Excerpt>
I was initially thinking of processing these data with R. But, now that I have a clean text file, I can use un*x command-line utilities to get some rough measures of my Twitter activity:

$ cat tweets.txt | grep 'Retweet' | wc -l
$ cat tweets.txt | grep -o -E '#[A-Za-z0-9]+' | uniq -c \
  | sort -r | head -n 5
$ cat tweets.txt | grep -o -E --color=never '[0-9]{4}-[0-9]{2}-[0-9]{2}' \
  | uniq -c | sort -k 2

The first command gives me the number of retweets, and the second list the frequency of the top five hash tags. The last command filter the number of tweets by date (in chronological order). The last one can be directly piped to the graph utility from the plotutils package. However, the data looks like this:

1 2009-03-25
1 2009-06-21
2 2009-07-08

and we need to have data formatted as (x,y) pairs arranged by columns; this means that I need either to add line numbers to the result (and ignore the third column of date) or to swap the columns returned by the third command; in both cases, I also need to remove color, otherwise shell escape formatting characters will be printed int he results file. The first solution is roughly obtained with, e.g.:

$ !! | nl | cut -c 1-11 > tweets_by_date.dat
$ graph -T ps -F HersheySans -f 0.035 -S 2 0.025 -m 0 -X Time -Y Frequency \
  < tweets_by_date.dat > plot.ps

Yep, we are far from a ggplot2 picture.

Moreover, this is not very informative since it lacks the time information. As a little exercise, the dates were converted to number of days elapsed since actual date. For this to be possible, date recorded as strings were converted to Julian dates, since it allows to express them as a single number (useful for computing differences between two dates). In our cases, we will consider Julian day which is the integer part of the Julian date. We also need to put date in the first column instead of the second. This is easily done by adding an awk filter, like this awk '{printf( "%s %d\n", $2, $1)}'. However, it is still possible to swap the x and y columns by using --toggle-transpose-axes.

Set task A>
Translate this sentence from the excerpt on Twitter activity into Spanish: "Moreover, this is not very informative since it lacks the time information."
Set task B>
Quote the excerpt on Twitter activity from "1 2009-03-25" to "a ggplot2 picture.".

Information provided>
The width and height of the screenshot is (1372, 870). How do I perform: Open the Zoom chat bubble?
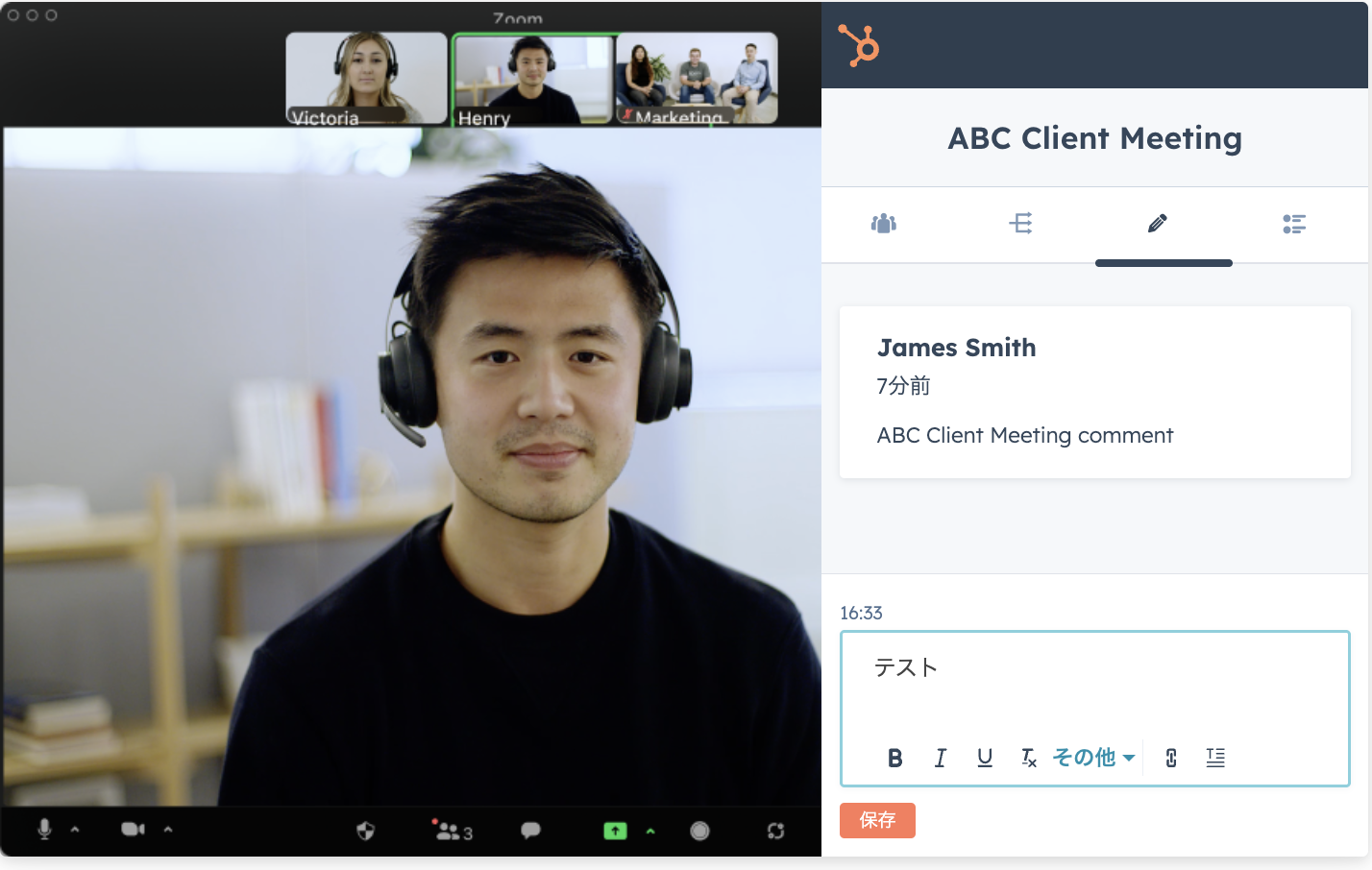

Correct response A>
Además, esto no es muy informativo, ya que carece de la información temporal.

Correct response B>
1 2009-03-25
1 2009-06-21
2 2009-07-08

and we need to have data formatted as (x,y) pairs arranged by columns; this means that I need either to add line numbers to the result (and ignore the third column of date) or to swap the columns returned by the third command; in both cases, I also need to remove color, otherwise shell escape formatting characters will be printed int he results file. The first solution is roughly obtained with, e.g.:

$ !! | nl | cut -c 1-11 > tweets_by_date.dat
$ graph -T ps -F HersheySans -f 0.035 -S 2 0.025 -m 0 -X Time -Y Frequency \
  < tweets_by_date.dat > plot.ps

Yep, we are far from a ggplot2 picture.